Child molesting case postponed

Kirk Dale Lonas 

HANCOCK COUNTY — A Greenfield man facing felony child molestation charges was scheduled to go on trial next week. However, the deputy prosecutor and defense attorney requested a last minute continuance, court officials said.

Kirk Dale Lonas, 57, has been accused of a Level 1 felony count of child molesting, among other felony molest charges. Before the last-minute delay, the case against Lonas was scheduled to go before a jury starting Tuesday, Sept. 21, in Hancock County Circuit Court where Judge Scott Sirk was supposed to oversee the trial.

The trial is now set for November.

Lonas has been accused of molesting two children in Greenfield on multiple occasions at two Greenfield residences from July 2019 to August 2020. The children were younger than 16.

According to a probable cause affidavit, the children told investigators Lonas had fondled them on multiple occasions. One child said she had been inappropriately touched by Lonas more than a dozen times.

Lonas was arrested and charged with the crimes on Oct. 29, 2020. A warrant had been issued for his arrest three weeks earlier, but local authorities couldn’t find him. Lonas was eventually found in Crawford County, Missouri, before being brought back to the county to face the charges.

Lonas owns Avert Security, a security firm in Indianapolis. He has been in the Hancock County Jail since his arrest. In addition to the Level 1 felony, Lonas is also facing two Level 4 felony counts of child molestation; fondling or touching a child under 14. The most serious charge against him carries a sentence of up to 40 years in prison.

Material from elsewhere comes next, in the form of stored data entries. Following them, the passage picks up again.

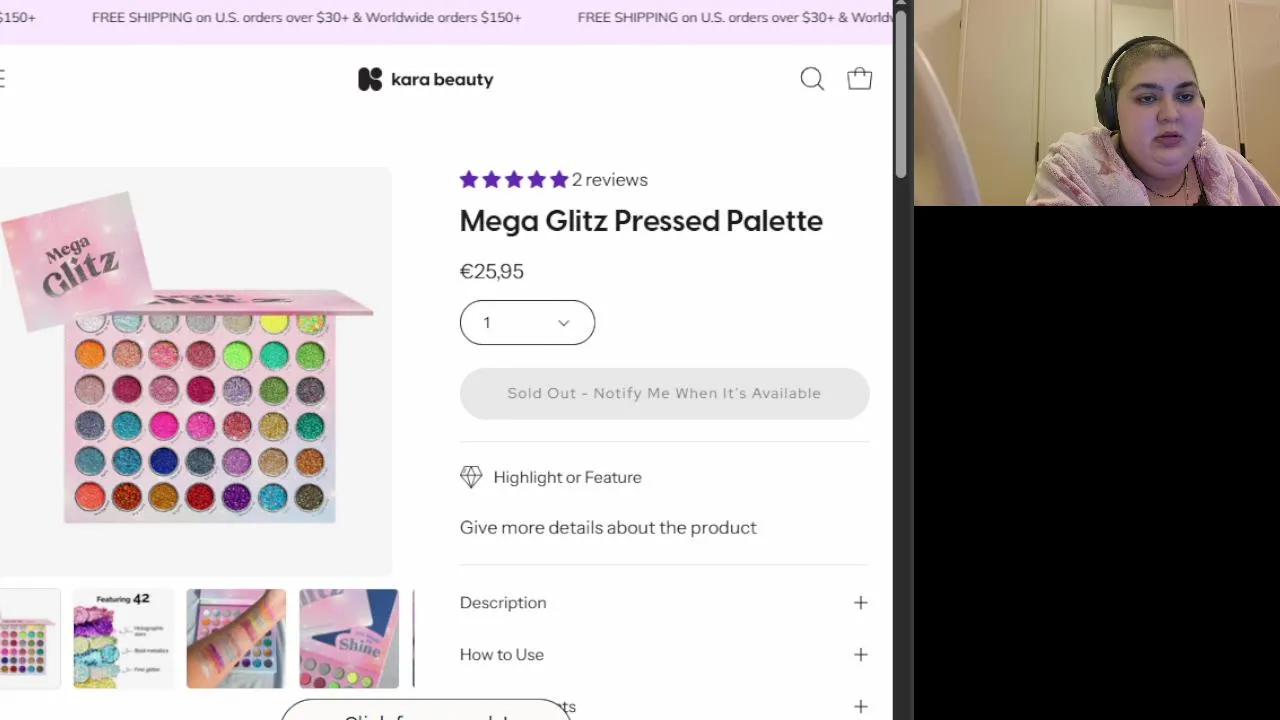
Task: Click the Mega Glitz Pressed Palette title
Action: [641, 221]
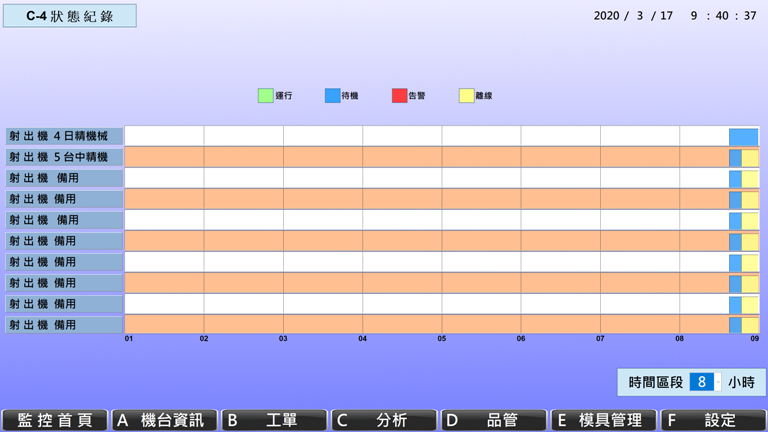Click the C-4 狀態紀錄 title box
The height and width of the screenshot is (432, 768).
pyautogui.click(x=69, y=16)
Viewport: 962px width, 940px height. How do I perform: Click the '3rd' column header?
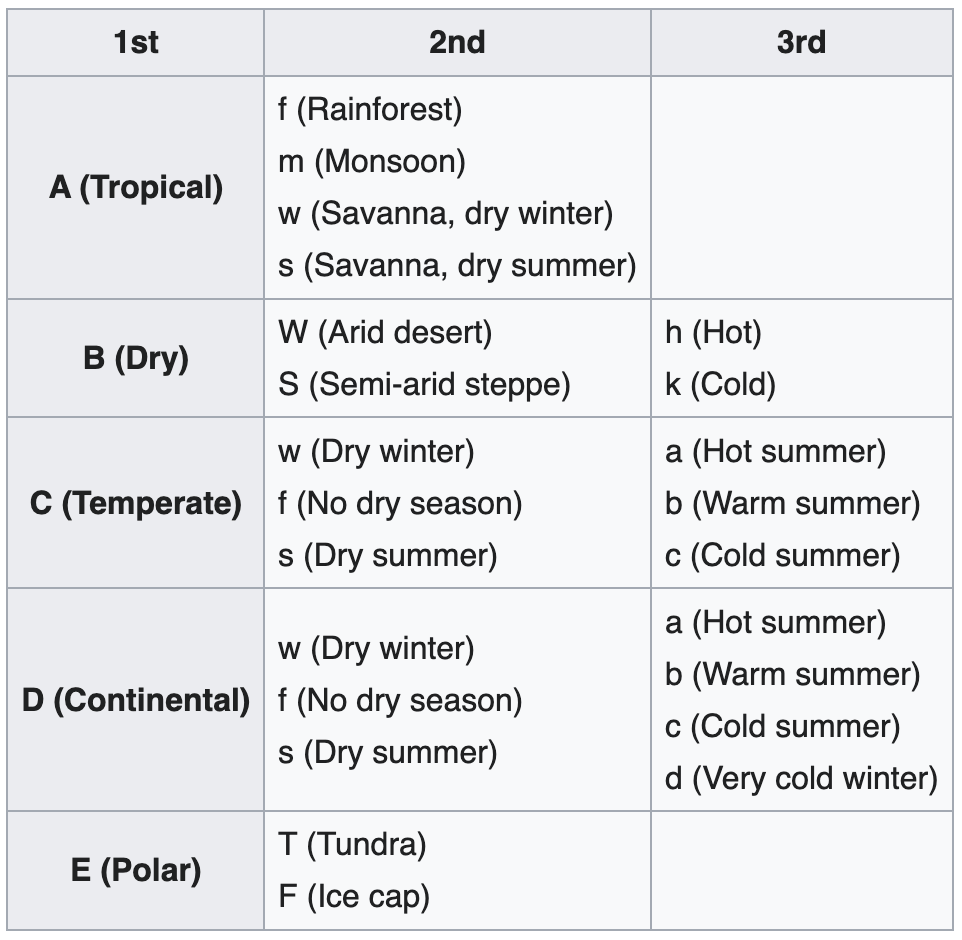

Despite the delay, prosecutor Brent Eaton said his office is ready to go to trial. Chief deputy prosecutor Aimee Herring and deputy prosecutor Jeffrey Wehmueller will present the state’s case. Lonas’ attorney is listed as Christopher Smith.

High-level felony trials have been rare over the past two years, especially since the pandemic began 18 months ago. “It’s taken a high level of professional cooperation for the courts, the clerks and everyone in the judicial system to be able to function during a time we could not have foreseen,” Eaton said early this week (before the trial was postponed) of how the local court system has responded during the pandemic. “We’re excited to get into the courtroom.”